Here is an idea of his prose, from his 1990 novel Alba: "... he noticed on the white table a piece of paper adorned with Alba's lovely handwriting. Her practice of the Tao mysteries had made it as deliciously fluid as one of her inspired kisses, the one she called a dawn ottoman."
One peculiarity of the plot is that Beineix withholds much from the characters, but almost nothing from the audience. We know what both sides know, and the result is to focus our attention on the how rather than the why. The film is an "exercise in style," yes, but that need not be a criticism. We go to different films for different reasons, and "Diva" gives us such a sensuous flow of images that we enjoy the characters moving through them. Rousselot's camera itself sometimes seems governed by the images, rather than controlling hem.
As the critic David Edelstein observes, "when the bicycle-messenger hero listens to Wilhelmenia Fernandez sing the aria from 'La Wally' ... at that first sublime high note, the camera lifts off and begins to sway. Every time the aria is replayed, the camera moves at the same instant. It has to. This is style as a force of nature."

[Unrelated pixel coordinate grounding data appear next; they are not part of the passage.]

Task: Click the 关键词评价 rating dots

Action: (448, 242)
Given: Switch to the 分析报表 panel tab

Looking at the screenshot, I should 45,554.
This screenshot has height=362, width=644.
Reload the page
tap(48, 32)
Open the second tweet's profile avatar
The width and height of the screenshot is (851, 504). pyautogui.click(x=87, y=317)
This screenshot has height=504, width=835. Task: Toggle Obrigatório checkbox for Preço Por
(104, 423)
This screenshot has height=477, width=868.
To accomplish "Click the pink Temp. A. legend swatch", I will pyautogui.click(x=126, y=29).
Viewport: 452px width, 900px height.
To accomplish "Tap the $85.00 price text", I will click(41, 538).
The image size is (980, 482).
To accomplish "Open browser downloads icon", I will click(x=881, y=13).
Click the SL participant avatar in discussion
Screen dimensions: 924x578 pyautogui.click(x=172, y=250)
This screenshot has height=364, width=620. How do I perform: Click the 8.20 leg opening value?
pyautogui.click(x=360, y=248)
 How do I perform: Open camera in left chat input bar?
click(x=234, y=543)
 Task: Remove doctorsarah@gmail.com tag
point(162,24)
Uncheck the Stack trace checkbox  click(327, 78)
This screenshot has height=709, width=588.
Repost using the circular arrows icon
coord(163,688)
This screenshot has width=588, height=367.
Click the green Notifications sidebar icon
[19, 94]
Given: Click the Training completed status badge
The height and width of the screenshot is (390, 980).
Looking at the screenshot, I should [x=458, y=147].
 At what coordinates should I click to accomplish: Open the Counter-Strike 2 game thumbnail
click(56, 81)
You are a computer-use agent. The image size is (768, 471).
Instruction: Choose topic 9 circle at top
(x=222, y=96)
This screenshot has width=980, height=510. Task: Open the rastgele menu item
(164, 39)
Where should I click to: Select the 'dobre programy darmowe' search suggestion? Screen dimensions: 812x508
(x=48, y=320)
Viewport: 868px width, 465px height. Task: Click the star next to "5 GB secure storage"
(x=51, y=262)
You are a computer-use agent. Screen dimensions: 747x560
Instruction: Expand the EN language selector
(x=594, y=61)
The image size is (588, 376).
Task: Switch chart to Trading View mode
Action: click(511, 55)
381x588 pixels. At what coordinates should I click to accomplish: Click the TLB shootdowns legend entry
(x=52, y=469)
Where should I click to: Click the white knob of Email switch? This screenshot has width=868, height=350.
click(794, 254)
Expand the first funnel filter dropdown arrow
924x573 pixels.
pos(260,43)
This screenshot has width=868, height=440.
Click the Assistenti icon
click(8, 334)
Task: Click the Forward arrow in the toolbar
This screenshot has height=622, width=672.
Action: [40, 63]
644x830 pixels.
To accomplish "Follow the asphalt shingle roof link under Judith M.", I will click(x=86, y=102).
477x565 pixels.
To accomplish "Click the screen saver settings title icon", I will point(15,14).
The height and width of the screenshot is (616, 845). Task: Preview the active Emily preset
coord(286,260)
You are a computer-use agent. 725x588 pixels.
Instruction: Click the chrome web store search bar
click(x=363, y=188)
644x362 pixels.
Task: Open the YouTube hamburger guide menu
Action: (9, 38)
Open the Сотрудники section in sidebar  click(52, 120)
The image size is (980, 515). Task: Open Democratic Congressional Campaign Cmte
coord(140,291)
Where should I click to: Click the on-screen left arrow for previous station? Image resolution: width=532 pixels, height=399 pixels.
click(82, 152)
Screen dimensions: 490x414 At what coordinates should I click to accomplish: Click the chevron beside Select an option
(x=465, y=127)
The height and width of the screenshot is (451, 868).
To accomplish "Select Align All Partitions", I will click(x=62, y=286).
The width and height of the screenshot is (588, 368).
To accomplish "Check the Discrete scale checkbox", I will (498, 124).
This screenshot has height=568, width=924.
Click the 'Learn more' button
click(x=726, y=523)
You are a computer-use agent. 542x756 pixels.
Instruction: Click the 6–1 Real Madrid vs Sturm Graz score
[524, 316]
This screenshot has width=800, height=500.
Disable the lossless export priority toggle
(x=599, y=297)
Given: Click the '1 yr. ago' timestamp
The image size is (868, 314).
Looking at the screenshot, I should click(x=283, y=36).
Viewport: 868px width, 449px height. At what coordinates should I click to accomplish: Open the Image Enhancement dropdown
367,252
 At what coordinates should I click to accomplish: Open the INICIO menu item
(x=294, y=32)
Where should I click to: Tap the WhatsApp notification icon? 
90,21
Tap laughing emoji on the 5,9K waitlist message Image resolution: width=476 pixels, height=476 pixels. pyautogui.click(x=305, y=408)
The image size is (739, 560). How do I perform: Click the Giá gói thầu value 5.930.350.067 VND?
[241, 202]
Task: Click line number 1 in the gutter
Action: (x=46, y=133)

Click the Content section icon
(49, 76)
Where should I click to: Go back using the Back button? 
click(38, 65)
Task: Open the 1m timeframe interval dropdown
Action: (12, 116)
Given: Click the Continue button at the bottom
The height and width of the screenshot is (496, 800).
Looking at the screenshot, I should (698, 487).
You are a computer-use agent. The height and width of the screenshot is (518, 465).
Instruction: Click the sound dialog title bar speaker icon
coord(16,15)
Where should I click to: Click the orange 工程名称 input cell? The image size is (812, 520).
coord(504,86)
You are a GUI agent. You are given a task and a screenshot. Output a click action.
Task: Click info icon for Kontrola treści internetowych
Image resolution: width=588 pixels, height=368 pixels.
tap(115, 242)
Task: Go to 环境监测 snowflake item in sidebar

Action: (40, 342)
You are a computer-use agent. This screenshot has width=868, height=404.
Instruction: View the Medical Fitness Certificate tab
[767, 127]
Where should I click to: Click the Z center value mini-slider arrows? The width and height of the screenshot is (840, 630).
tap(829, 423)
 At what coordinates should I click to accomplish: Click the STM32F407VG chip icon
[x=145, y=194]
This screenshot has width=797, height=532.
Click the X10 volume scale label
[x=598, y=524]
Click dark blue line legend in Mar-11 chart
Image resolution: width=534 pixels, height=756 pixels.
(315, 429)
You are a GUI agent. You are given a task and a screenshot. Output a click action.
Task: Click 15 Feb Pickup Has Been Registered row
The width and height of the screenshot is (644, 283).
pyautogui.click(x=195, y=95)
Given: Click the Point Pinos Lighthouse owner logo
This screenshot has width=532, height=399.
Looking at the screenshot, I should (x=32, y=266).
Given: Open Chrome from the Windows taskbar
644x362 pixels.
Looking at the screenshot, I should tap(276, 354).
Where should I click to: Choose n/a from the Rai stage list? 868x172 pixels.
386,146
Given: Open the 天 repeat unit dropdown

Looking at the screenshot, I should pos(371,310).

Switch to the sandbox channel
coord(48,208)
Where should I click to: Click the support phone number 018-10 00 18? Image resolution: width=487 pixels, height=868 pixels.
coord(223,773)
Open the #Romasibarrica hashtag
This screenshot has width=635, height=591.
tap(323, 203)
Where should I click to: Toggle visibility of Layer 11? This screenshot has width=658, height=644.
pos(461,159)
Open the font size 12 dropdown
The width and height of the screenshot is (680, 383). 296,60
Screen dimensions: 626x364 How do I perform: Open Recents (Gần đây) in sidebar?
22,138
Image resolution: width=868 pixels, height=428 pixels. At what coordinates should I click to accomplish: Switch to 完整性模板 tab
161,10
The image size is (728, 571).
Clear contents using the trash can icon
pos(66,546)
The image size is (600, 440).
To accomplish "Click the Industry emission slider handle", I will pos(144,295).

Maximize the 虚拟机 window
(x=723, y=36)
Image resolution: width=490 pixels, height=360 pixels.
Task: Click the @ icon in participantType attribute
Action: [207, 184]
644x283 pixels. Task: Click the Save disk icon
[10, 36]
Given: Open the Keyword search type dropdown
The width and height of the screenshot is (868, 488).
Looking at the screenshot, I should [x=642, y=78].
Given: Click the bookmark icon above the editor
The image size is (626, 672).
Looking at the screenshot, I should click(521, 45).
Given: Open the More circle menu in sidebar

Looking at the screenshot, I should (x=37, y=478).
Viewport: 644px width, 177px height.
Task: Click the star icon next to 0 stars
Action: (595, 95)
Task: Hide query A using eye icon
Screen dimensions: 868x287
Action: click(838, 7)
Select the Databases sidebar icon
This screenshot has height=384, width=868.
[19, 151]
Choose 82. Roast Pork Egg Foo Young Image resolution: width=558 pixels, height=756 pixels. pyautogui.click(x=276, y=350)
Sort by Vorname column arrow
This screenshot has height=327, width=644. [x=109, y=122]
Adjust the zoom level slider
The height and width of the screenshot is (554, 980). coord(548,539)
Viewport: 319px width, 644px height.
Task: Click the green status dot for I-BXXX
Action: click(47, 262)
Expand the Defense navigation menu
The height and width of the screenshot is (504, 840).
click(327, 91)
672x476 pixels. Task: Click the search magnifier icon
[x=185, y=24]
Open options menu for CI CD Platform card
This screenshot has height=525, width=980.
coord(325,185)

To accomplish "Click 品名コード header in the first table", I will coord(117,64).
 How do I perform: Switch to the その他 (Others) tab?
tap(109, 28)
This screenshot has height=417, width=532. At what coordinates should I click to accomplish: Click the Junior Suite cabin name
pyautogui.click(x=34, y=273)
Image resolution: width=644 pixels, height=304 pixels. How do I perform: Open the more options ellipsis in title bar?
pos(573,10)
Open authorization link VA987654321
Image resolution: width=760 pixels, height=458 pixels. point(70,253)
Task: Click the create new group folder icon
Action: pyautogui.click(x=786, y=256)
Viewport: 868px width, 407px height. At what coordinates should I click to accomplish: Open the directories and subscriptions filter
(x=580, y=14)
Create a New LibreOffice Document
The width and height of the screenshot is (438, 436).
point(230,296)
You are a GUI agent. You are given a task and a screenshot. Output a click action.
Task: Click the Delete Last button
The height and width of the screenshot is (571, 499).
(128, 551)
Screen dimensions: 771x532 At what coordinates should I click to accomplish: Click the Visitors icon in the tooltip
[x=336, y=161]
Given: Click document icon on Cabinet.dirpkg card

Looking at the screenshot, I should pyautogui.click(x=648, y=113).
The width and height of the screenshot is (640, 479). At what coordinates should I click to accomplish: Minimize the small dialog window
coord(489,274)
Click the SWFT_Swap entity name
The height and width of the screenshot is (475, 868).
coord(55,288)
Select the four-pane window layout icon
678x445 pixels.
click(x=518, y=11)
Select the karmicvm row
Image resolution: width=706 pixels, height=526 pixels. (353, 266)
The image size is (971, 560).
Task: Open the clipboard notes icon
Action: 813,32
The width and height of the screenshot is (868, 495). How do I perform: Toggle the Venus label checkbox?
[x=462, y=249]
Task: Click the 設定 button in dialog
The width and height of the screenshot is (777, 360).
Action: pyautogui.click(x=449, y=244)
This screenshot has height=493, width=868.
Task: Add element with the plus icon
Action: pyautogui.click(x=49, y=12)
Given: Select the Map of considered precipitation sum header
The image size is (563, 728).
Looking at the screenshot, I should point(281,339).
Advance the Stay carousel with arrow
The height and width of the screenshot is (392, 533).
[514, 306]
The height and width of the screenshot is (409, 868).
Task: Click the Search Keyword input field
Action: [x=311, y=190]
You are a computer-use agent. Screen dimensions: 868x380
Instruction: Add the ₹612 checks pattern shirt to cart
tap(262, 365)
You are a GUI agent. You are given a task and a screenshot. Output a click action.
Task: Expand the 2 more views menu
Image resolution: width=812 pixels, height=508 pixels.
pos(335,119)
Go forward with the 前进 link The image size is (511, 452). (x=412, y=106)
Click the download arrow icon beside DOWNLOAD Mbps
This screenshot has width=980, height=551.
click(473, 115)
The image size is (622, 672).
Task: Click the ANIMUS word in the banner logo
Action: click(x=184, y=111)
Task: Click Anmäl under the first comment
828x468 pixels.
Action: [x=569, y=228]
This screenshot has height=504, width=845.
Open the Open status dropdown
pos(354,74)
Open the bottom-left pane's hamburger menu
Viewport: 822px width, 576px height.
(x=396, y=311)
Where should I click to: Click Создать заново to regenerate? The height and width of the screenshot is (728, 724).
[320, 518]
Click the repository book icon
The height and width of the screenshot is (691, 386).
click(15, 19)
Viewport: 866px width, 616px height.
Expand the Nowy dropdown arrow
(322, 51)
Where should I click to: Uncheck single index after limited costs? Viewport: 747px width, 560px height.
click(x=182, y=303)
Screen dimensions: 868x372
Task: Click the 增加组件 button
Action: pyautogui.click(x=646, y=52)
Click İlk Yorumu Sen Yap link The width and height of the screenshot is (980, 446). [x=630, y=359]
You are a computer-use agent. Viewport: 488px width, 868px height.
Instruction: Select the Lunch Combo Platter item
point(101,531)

For Beineix (born 1946), "Diva" was a sensational start to what turned out to be a rather anticlimactic career. In 1984, he was back at Cannes with "The Moon in the Gutter," which was booed, perhaps for its over-insistence on style; some shots were so elaborate or obviously concocted that they upstaged and even obscured their content. In 1986, he made the sensational "Betty Blue," which became a huge success in France and still plays as a cult film, primarily, I am convinced, because of its generous nudity. Interestingly, in 1997 for the BBC, he made "Locked-in Syndrome," a documentary about Jean Dominique Bauby (the subject of "The Diving Bell and the Butterfly").